T1693/10 : conflit d'intérêt


Le jour de la procédure orale, le mandataire M de la Requérante est venu accompagné d'un autre mandataire (C) du même cabinet.
C avait jusqu'en 2014 été employé par le cabinet B représentant  l'Intimée, au sein du département en charge de l'affaire.

Un sous-pouvoir a été déposé par M, afin de permettre à C de représenter la Requérante. La Chambre a fait remarquer qu'aucun pouvoir ne figurait au dossier et qu'elle n'était donc pas en mesure de vérifier si M était autorisé à donner un sous-pouvoir à un autre mandataire.
Après discussion, M a retiré son sous-pouvoir. C devait donc être considéré comme assistant du mandataire (au sens de G4/95), et la Chambre, qui n'avait pas été au préalable informé de sa venue, ne l'a pas autorisé à prendre la parole.

L'Intimée contestait toutefois la présence même de C aux côtés de M, et a émis une objection au titre de la R.106 CBE, au motif que C se trouverait en situation de conflit d'intérêt et que sa présence violerait le droit à un procès équitable prévu à l'article 6 CEDH.


La Chambre rejette ces objections.

Le fait que C puisse assister M avant ou pendant la procédure orale, ou pendant les pauses, n'a pas d'incidence sur la procédure de recours. La Chambre n'est pas l'organe compétent pour statuer sur les questions soulevées par l'Intimée (conflit d'intérêt, manque de loyauté et manquements au code de conduite professionnelle), ces questions ne pouvant entraîner, selon les circonstances, que des mesures disciplinaires dans le cadre du Règlement en matière de discipline des mandataires agréés.

********

:: Liste des tâches ::
(1) Recopiez le passage de l'article qui commence par les mots « Après discussion, M » et se termine après « rejette ces objections. », en y remplaçant « procès équitable » par « procès impartial ».
(2) D'après l'article, jusqu'en quelle année C a-t-il été employé par le cabinet B ?

:: Données fournies ::
********

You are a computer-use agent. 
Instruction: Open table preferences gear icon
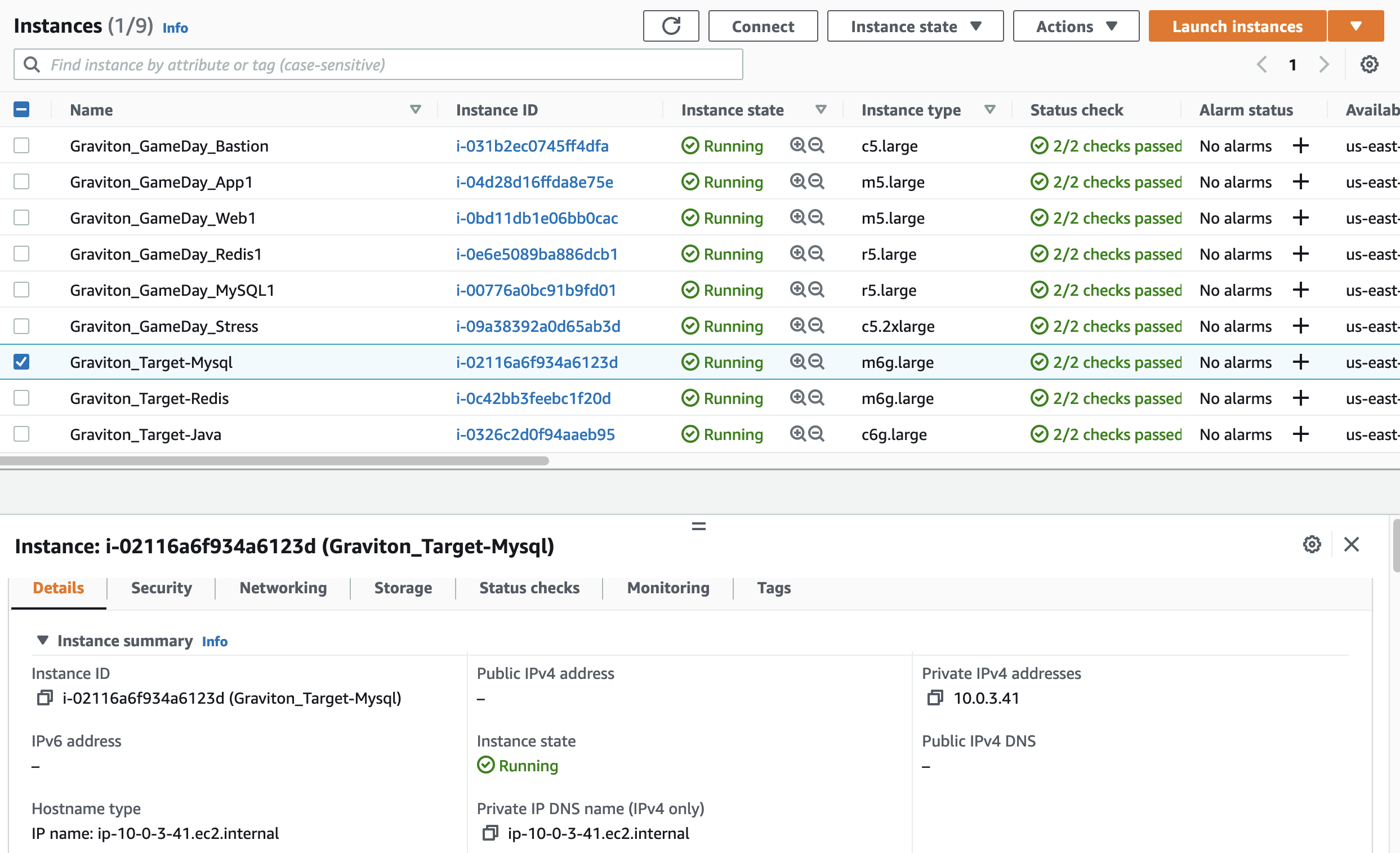[x=1369, y=64]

********

:: Réponses ::
(1)
Après discussion, M a retiré son sous-pouvoir. C devait donc être considéré comme assistant du mandataire (au sens de G4/95), et la Chambre, qui n'avait pas été au préalable informé de sa venue, ne l'a pas autorisé à prendre la parole.

L'Intimée contestait toutefois la présence même de C aux côtés de M, et a émis une objection au titre de la R.106 CBE, au motif que C se trouverait en situation de conflit d'intérêt et que sa présence violerait le droit à un procès impartial prévu à l'article 6 CEDH.


La Chambre rejette ces objections.

(2) Jusqu'en 2014.